## Problem to work on
Please rewrite the stretch of records from the start through the line containing "coord(106,155)", with the requests unchanged and every coordinate in the answers multiplied by 1.5 and rounded to a whole number, halves rounded up. Leave the pictures out.
═══ Data to use ═══
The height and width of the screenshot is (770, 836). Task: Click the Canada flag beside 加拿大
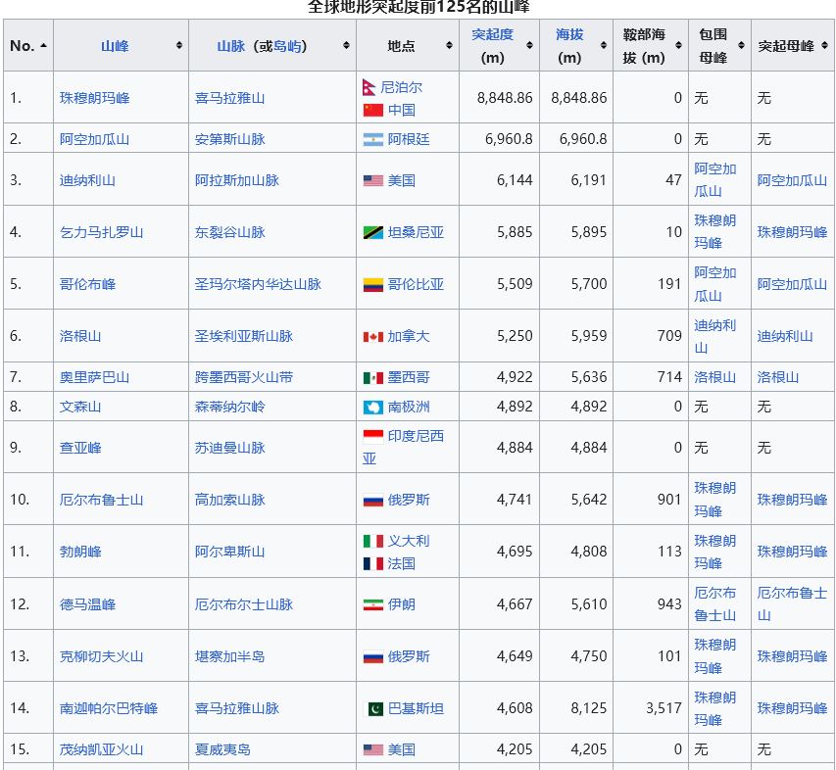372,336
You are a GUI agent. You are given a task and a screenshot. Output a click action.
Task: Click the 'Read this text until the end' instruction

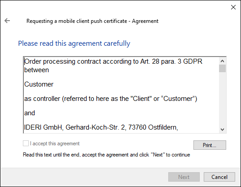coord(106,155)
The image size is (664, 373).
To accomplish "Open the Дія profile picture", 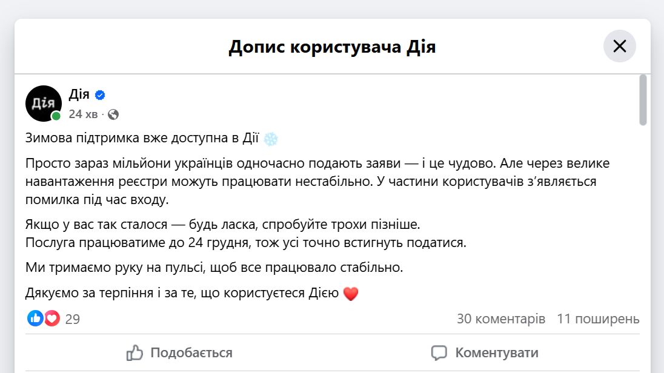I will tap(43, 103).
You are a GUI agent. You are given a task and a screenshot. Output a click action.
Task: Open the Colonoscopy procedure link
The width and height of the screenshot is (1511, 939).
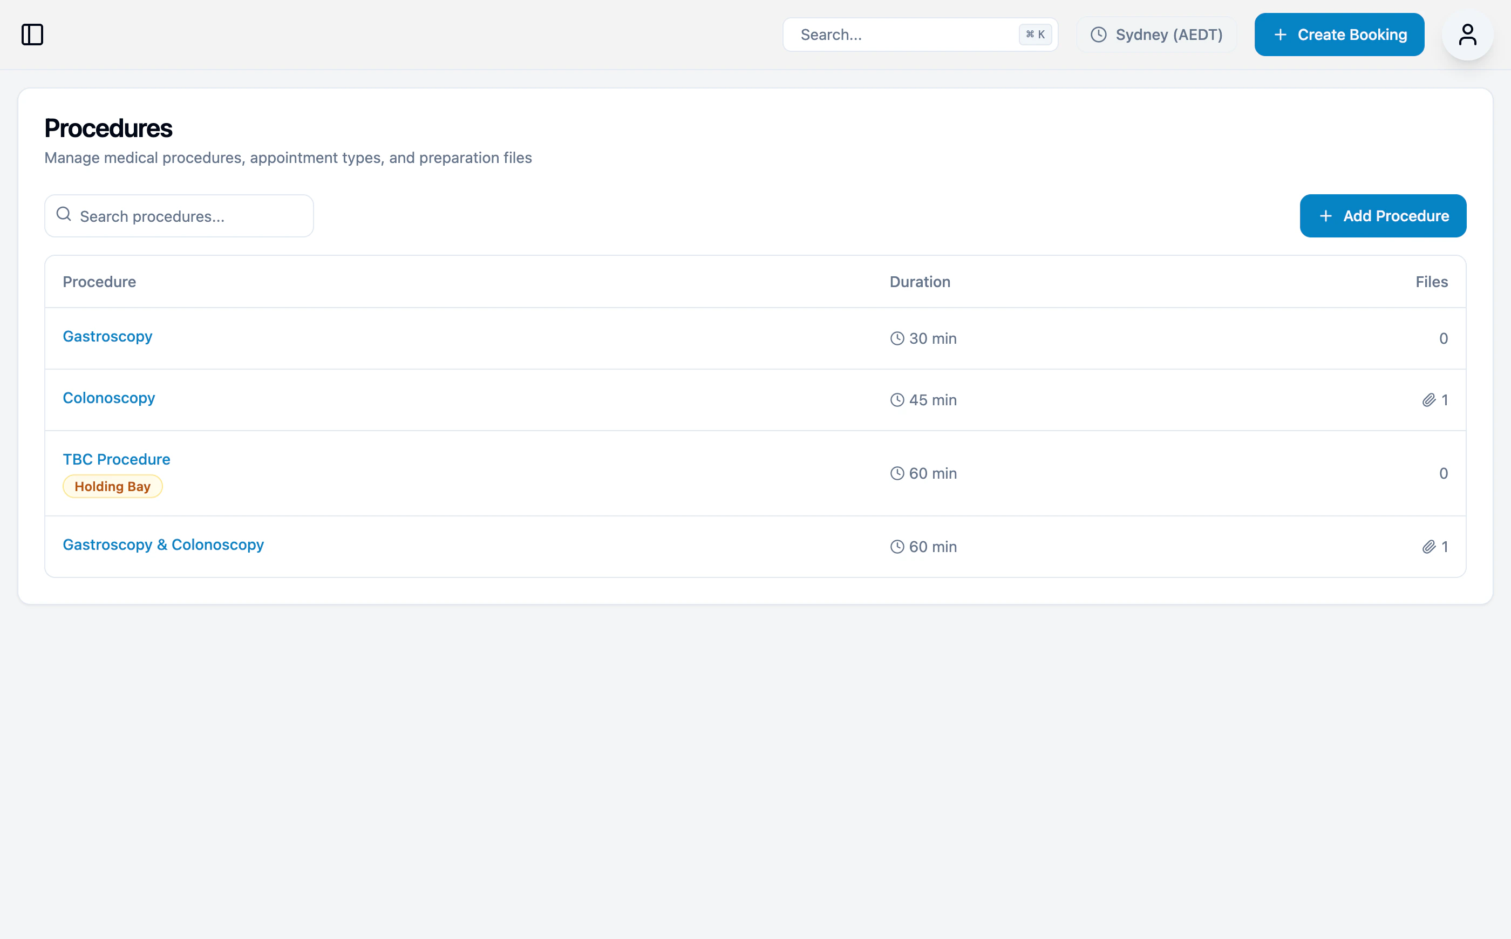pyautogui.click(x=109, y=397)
═══
## Result of this task
The height and width of the screenshot is (770, 836). Task: Click the Canada flag beside 加拿大
558,504
You are a GUI agent. You are given a task and a screenshot. Output a click action.
Task: Click the 'Read this text until the end' instruction

coord(159,233)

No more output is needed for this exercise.